An international conference on the history of Ibero-Romance languages will be held from the 19th to the 20th of October 2017 in Alcalá de Henares, Spain. “Coloquio Internacional sobre la Historia de los Lenguajes Iberorrománicos de Especialidad” or CIHLIE provides a scientific platform for researchers working within the areas of Discourse Analysis, Historical Linguistics, Text/Corpus Linguistics, and Lexicography. The languages of scientific interest at this conference are Aragonese; Catalan-Valencian-Balear; Galician; Leonese; Occitan; Portuguese; Spanish.

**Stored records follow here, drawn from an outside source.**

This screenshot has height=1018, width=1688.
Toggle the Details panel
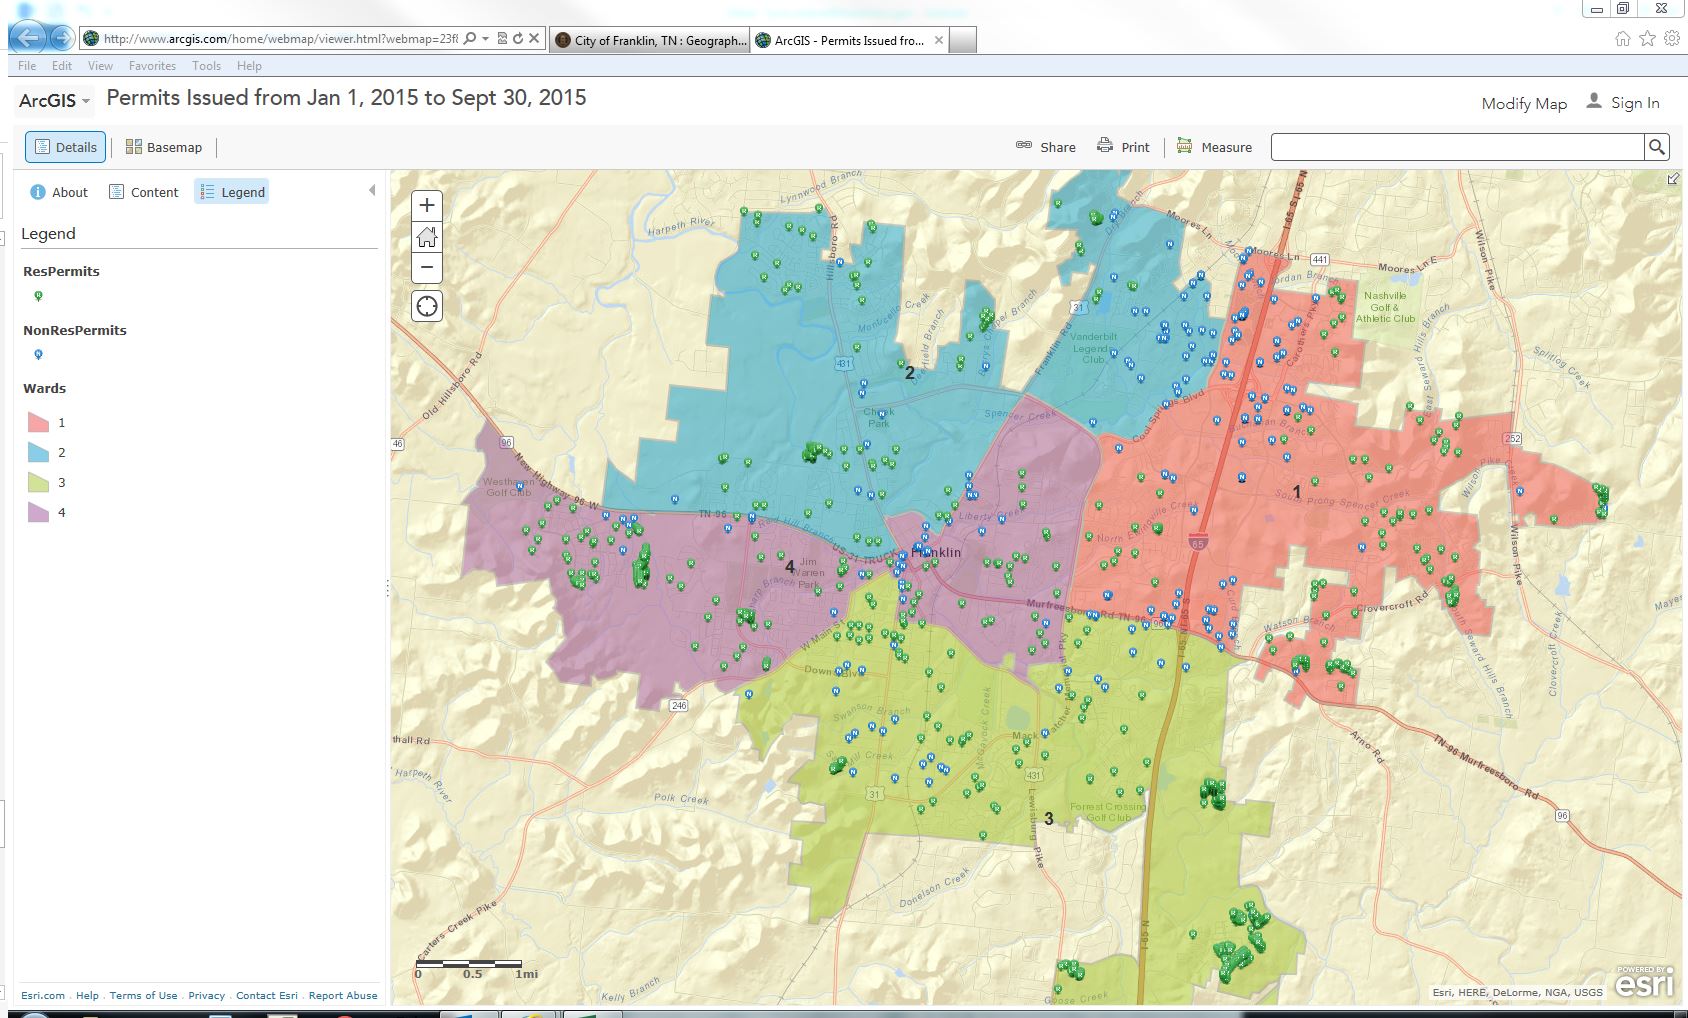click(66, 147)
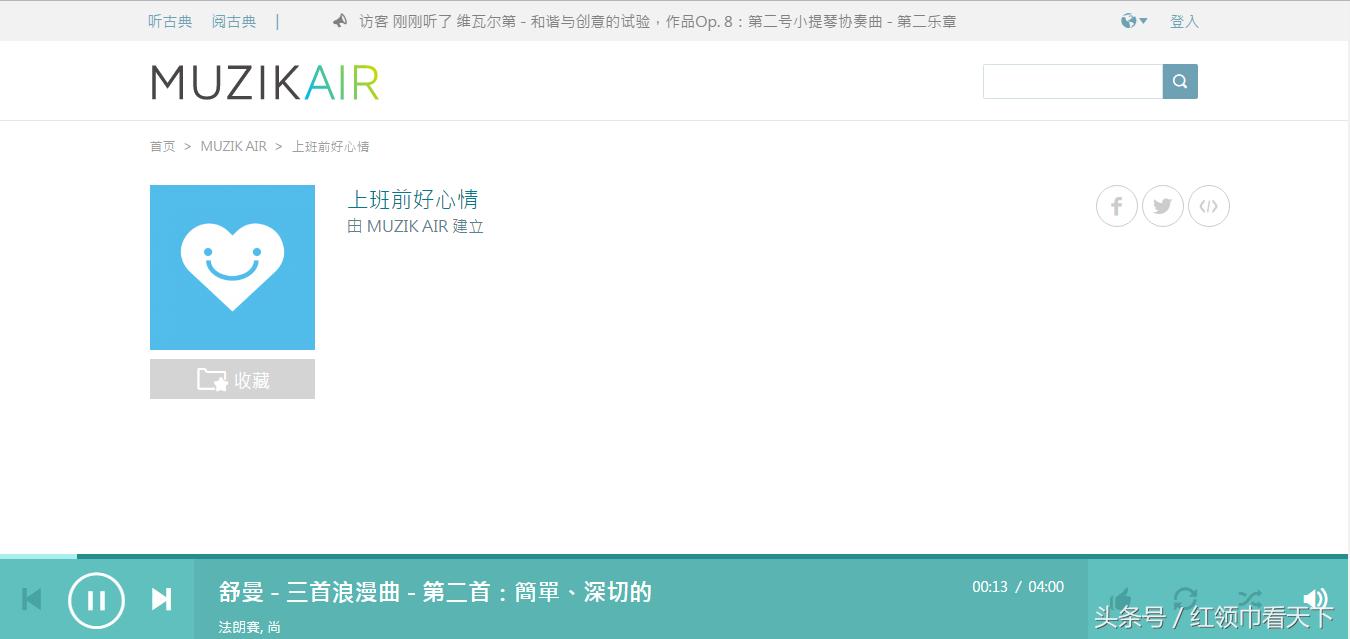Switch to the 阅古典 tab
The image size is (1350, 639).
(234, 20)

The call for abstracts ends on the 30th of April 2017. More on this event, including submission requirements, can be found at the CIHILE website.

The specific objectives of the Colloquium will be:

  • Describe the dialogue as a way of transmitting knowledge between disciplines and subdisciplines, traditions and schools, scientists and lay people from a diachronic and synchronic perspective
  • To discover, describe and investigate the dialogical genres that functioned as reference texts and determine the importance of these genres for the development of specialty languages
  • Encourage diachronic research as an instrument for discovering and describing forms of oral imprinting related to the transmission of knowledge and the implantation of models and traditions of scientific exposition based on dialogue
  • To investigate the history of the reception of certain theoretical treatises, of the specialized languages, the discursive traditions and textual models linked to them both by the scientists of the same language and culture as by the scientific community of other languages ​​and cultures
  • Promote interest in specialized translation, as well as the problems that translators have encountered throughout the history of this activity and in the translation of texts of specialty of the past.
  • To inquire into the paths taken by texts, models and terms – for example through translation, adaptation, etc. – and how they were adapted or modified when discussing specialized languages ​​in other languages ​​or in other scientific fields.